The Larnaca district court on Tuesday postponed the extradition hearing of Kurdish detainee Cerkez Korkmaz, 60, who is wanted in Germany on alleged terrorism-related charges, pending clarification from Hamburg on the exact reasons he is being sought.
The extradition hearing is set to continue on April 10 and 12. The court agreed to release Korkmaz in the meantime provided that a sum of €30,000 was paid as a personal guarantee with a further €100,000 bond from a credible guarantor.
However, Korkmaz, who was arrested on March 22, was transported to the central prisons under heavy security after he failed to secure the bonds.
Korkmaz, who has been living in Cyprus for a number of years after being recognised as a political refugee and who possessed Cypriot travel documents, was arrested at Larnaca airport from where he was to travel to Athens, after it emerged during passport control that the German authorities had issued a European arrest warrant and extradition against him on March 19.
He was wanted in connection with terrorism offences allegedly committed between 2013 and 2015 in Germany, reportedly concerning links to the Kurdistan Workers’ Party (PKK).
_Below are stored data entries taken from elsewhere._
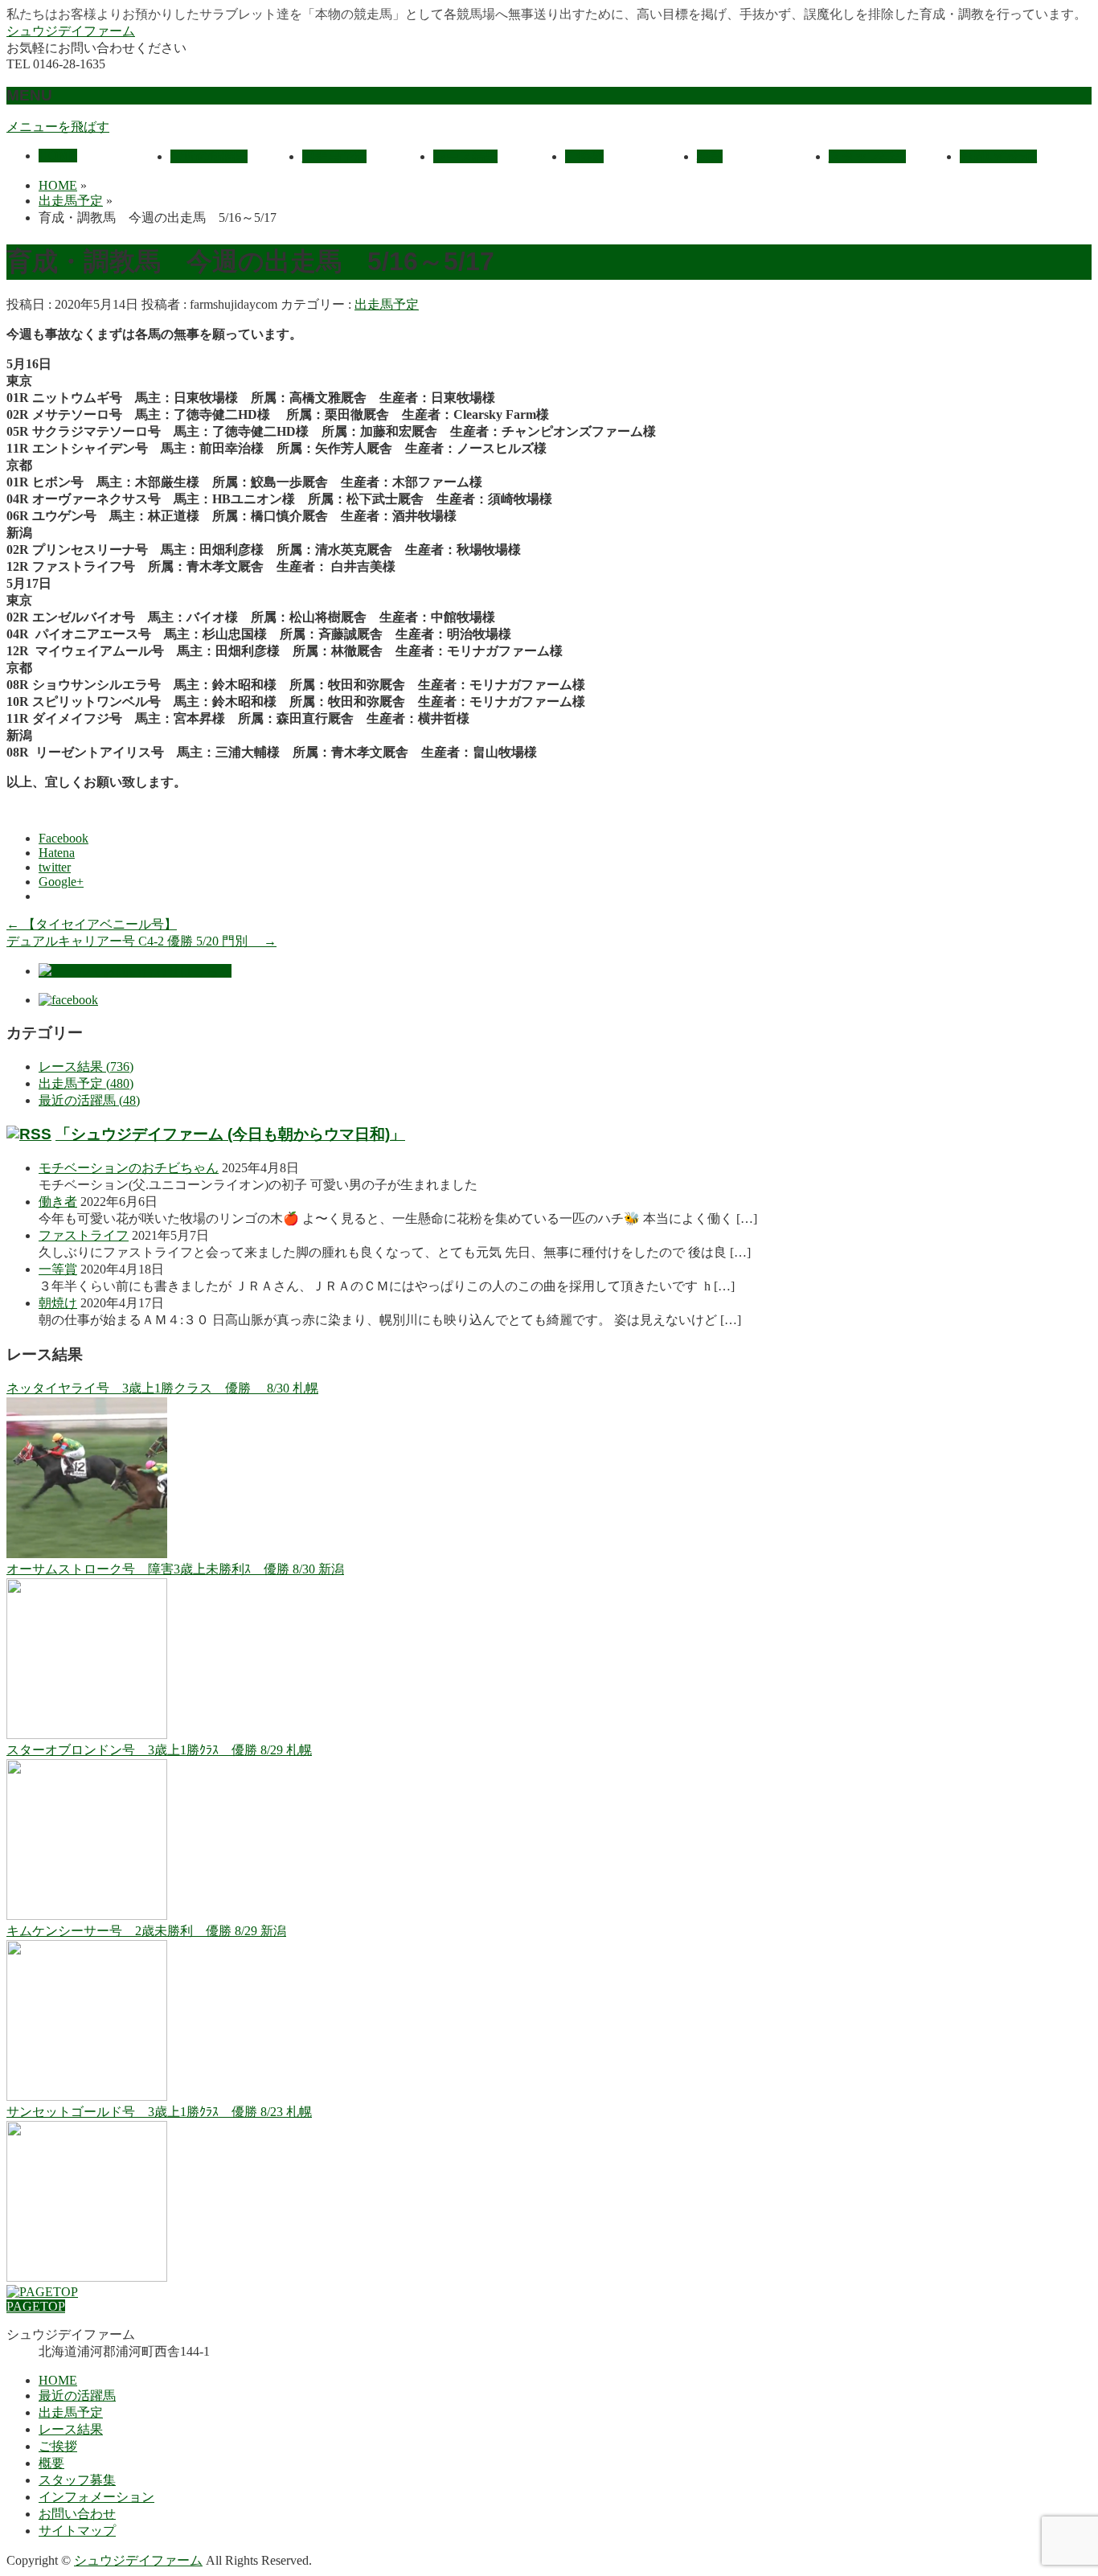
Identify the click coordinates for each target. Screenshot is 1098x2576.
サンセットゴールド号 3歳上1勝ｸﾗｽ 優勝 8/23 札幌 (159, 2112)
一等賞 (58, 1269)
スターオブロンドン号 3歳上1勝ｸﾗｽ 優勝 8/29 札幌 (159, 1750)
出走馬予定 (386, 304)
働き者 (58, 1201)
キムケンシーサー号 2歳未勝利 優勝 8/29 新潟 (146, 1931)
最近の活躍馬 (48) (89, 1100)
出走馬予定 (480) (86, 1083)
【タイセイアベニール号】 (91, 924)
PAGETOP (35, 2306)
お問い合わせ (77, 2514)
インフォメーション (96, 2497)
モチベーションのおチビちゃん (129, 1168)
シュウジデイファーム (70, 31)
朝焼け (58, 1303)
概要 (51, 2463)
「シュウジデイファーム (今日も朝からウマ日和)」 (230, 1134)
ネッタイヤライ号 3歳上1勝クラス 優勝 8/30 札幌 (162, 1388)
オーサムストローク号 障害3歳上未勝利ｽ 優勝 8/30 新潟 (175, 1569)
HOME (58, 2380)
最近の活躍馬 (77, 2395)
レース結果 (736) (86, 1066)
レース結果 (71, 2429)
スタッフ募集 (77, 2480)
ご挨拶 (58, 2446)
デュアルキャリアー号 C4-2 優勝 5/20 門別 (141, 941)
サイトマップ (77, 2530)
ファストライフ (84, 1235)
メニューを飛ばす (57, 126)
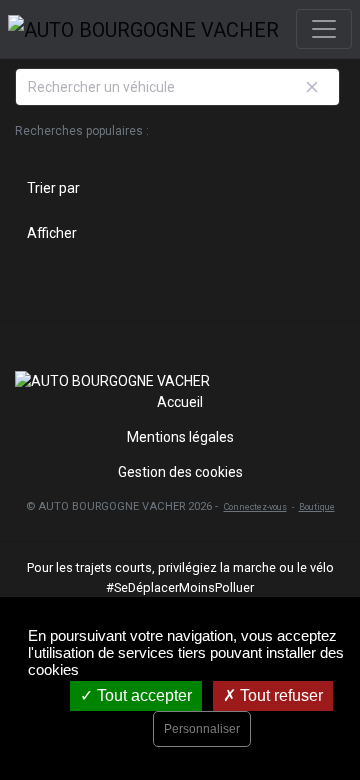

Korkmaz, reportedly stayed in Germany between 2013 and 2014 and last visited the country in 2015.
His arrest caused a reaction in the Kurdish community living in Cyprus, which is calling for his release and which gathered to protest outside the court on Tuesday.
An online petition that has been launched, addressed to the justice minister, calling for Korkmaz’s release, argues that other European countries ignore such requests on Kurdish fighters.
According to the authors of the petition, Germany issued the arrest warrant against Korkmaz on the request of Turkey since the latter is unable to arrest Kurdish fighters “and is asking Germany to do its dirty work”.
Taking into account the hundreds of thousands of arrests and jail detentions in Turkey, the petition says, many European countries ignore such demands by Turkey against Kurdish fighters.
“It is disappointing to see that Cyprus is willing to apply such warrants, a country that has been invaded by Turkey and continues to deal with Turkish threats and interventions in the Cypriot exclusive, economic zone,” it says.
Hundreds of thousands of Kurdish fighters today live all over Europe as political refugees, it says, but Turkey, can, at any given moment, abolish and break the entire political asylum system with a simple ‘terrorism’ accusation. The petition gives as glaring example that of the case of “Kurdish leader” Abdullah Ocalan in which case “political asylum failed miserably.”
It said that the signatories are calling on political parties, trade unions, artistic and other organisations, on all democrats and supporters of the Kurdish struggle, “to mobilise for the immediate release of the Kurdish fighter.”